The Economist Blog joins in the handwringing over the Theil piece that Henry linked to the other day.
bq. I often fantasise about how much nicer the world might be if more people grasped a few rudimentary principles about they workings of the social world. So I took this Foreign Policy article by Stefan Theil on the sorry state of economics education in Germany and France pretty hard. I desperately hope it’s not really this bad … Why does this matter? Because ideas matter … We rightly deplore the politicisation of the curriculum when it comes to “intelligent design” crackpottery. We should deplore politicised psuedoscience all the more when it so directly threatens the material well-being of a country’s people. If this is all as Mr Theil says it is, then the Germans and French really ought to be ashamed by the failure of their educational system to teach anything remotely approximating decent social science.
Given the sorry state of their economics, it’s amazing the French even manage to have an economy at all. And presumably it is by sheer chance that products of their disastrous education system often end up tenured in leading American economics departments, and write textbooks used to teach economics to Americans. I’m reminded of the concluding paragraph of this JPE paper by La Porta et al, which asked whether the relatively weaker protections of investors and creditors in civil-law countries like France, as opposed to the stronger protections in places like the U.S., had adverse consequences for corporate governance and economic growth.
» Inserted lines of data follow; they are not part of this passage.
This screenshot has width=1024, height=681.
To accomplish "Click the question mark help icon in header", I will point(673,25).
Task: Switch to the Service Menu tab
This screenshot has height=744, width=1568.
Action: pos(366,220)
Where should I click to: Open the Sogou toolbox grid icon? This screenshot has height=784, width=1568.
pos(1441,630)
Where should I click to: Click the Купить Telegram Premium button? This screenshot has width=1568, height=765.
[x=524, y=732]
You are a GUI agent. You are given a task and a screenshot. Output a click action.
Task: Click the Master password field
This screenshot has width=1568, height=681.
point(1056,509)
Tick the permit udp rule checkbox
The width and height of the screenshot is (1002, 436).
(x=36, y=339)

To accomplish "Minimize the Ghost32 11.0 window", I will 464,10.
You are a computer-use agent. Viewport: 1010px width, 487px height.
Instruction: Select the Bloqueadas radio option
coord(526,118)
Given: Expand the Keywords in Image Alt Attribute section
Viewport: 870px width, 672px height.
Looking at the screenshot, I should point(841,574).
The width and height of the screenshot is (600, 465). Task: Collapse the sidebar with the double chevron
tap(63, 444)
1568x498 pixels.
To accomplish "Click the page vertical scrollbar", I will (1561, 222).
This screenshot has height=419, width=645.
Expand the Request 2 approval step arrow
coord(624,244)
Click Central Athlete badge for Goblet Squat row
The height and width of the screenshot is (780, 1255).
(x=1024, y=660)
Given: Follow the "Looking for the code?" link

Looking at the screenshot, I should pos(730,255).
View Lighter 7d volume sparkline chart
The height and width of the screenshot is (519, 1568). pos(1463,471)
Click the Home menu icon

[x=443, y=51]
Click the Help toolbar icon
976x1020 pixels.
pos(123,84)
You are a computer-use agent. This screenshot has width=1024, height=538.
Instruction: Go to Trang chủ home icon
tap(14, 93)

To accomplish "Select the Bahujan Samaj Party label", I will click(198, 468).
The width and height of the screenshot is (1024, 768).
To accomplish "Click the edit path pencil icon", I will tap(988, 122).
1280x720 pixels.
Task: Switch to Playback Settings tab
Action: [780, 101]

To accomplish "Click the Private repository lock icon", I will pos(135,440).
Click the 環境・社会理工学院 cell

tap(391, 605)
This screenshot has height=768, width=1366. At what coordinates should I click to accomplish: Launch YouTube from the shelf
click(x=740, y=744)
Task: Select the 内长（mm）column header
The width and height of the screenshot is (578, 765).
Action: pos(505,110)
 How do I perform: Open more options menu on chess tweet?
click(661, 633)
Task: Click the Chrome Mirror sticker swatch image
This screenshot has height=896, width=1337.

And, indeed, they found some of the predicted effects. On the other hand:
bq. Taken together, this evidence describes a link from the legal system to economic development. It is important to remember, however, that while the shortcomings of investor protection described in this paper appear to have adverse consequences for financial development and growth, they are unlikely to be an insurmountable bottleneck. France and Belgium, after all, are both very rich countries.
{ 25 comments }
Grand Moff Texan 01.11.08 at 2:30 pm
So I took this Foreign Policy article by Stefan Theil on the sorry state of economics education in Germany and France pretty hard.
Was this the “economics” education that was actually “social studies” education? Or was that the German textbook only?
Why are they so surprised that the French don’t want to lower their standard of living to an American level?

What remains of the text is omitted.